Completely removing a git commit due to sensitive information


I recently made a big mistake and checked in some sensitive information into a public GitHub repository.

The first reaction is to remove that sensitive information. While that is a good first step, making a new commit to remove the information means that when anyone looks at the commit history, the sensitive information will still be visible.

Re-writing history

The next step is to re-write the git history.
This can be done a few ways, but I took a simple approach and sqaushed the commits down such that the addition and removal of the sensitive information cancel each other out and the new commit doesn’t contain any sensitive information.

To demonstrate, here is the history of a git respository where some sensitive information was commited in bbd80c4 and then removed in a120437.

$> git log --oneline
a120437 Ooops... remove sensitive data!
bbd80c4 Add some more data
0115d7b Add some data
20133f4 Initial commit

$> git show bbd80c4
diff --git a/data b/data
index f8327c3..afbbccd 100644
--- a/data
+++ b/data
@@ -1 +1,3 @@
 KEY=value
+MORE=data
+PASSWORD=secret

$> git show a120437
diff --git a/data b/data
index afbbccd..1f0aa11 100644
--- a/data
+++ b/data
@@ -1,3 +1,2 @@
 KEY=value
 MORE=data
-PASSWORD=secret

From here, I used git’s interactive rebase feature to modify the relevant commits.
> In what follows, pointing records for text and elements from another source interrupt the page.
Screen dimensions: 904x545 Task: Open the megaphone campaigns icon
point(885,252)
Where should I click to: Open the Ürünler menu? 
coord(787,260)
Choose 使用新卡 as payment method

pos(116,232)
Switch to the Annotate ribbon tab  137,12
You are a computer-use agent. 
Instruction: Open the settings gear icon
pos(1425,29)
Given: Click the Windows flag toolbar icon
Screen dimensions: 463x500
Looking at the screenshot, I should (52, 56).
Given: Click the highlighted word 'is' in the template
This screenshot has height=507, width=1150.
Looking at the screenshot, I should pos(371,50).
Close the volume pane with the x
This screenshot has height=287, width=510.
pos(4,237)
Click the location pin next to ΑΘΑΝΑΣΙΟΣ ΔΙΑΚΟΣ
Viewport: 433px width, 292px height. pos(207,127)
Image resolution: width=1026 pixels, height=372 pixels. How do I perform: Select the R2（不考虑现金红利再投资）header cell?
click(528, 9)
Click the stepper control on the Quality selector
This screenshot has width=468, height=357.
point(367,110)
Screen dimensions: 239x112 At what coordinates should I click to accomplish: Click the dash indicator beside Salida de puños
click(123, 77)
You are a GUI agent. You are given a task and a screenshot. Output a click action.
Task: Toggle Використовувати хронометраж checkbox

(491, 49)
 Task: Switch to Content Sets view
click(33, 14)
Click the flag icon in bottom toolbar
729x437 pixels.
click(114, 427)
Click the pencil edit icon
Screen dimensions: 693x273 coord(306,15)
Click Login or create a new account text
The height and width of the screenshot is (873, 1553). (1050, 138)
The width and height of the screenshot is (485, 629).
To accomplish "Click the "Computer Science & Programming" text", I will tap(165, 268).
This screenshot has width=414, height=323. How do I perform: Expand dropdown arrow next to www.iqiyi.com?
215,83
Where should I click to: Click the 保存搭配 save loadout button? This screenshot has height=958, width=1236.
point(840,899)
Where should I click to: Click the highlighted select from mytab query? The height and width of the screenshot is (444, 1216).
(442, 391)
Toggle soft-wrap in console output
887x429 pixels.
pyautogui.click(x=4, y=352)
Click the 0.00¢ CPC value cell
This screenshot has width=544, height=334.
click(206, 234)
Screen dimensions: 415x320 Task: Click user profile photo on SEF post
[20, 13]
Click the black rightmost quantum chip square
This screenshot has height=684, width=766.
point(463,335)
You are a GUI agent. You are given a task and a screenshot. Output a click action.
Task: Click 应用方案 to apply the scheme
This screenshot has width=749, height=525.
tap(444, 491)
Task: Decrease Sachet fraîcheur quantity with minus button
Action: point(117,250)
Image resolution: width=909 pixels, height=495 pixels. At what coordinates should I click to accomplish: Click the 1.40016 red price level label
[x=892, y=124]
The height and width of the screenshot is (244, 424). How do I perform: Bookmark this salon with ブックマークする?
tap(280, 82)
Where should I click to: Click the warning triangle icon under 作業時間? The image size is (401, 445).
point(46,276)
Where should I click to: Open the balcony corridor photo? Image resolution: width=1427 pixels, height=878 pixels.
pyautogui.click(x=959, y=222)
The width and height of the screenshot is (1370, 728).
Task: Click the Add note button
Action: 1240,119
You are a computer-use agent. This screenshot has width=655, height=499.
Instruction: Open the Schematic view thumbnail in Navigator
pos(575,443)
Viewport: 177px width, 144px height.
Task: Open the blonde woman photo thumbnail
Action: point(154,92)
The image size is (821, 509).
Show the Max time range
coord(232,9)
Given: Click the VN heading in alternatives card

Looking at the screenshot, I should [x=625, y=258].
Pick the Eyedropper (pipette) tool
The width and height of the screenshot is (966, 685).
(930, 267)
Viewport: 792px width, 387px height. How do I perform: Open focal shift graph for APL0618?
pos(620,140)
In this case, I chose the commit just before the sensitive data was added, like this: git rebase -i 0115d7b

In the interactive editor, I did the following and then provided a new commit message:

pick a120437 Ooops... remove sensitive data!
squash bbd80c4 Add some more data

This resulted in the last 2 commits being merged into a new one.
Here is the history:

$> git log --oneline
fd04bfc Add some more data
0115d7b Add some data
20133f4 Initial commit

$> git show fd04bfc
diff --git a/data b/data
index f8327c3..1f0aa11 100644
--- a/data
+++ b/data
@@ -1 +1,2 @@
 KEY=value
+MORE=data

Rewriting commits that have already been pushed to a remote means a couple of things.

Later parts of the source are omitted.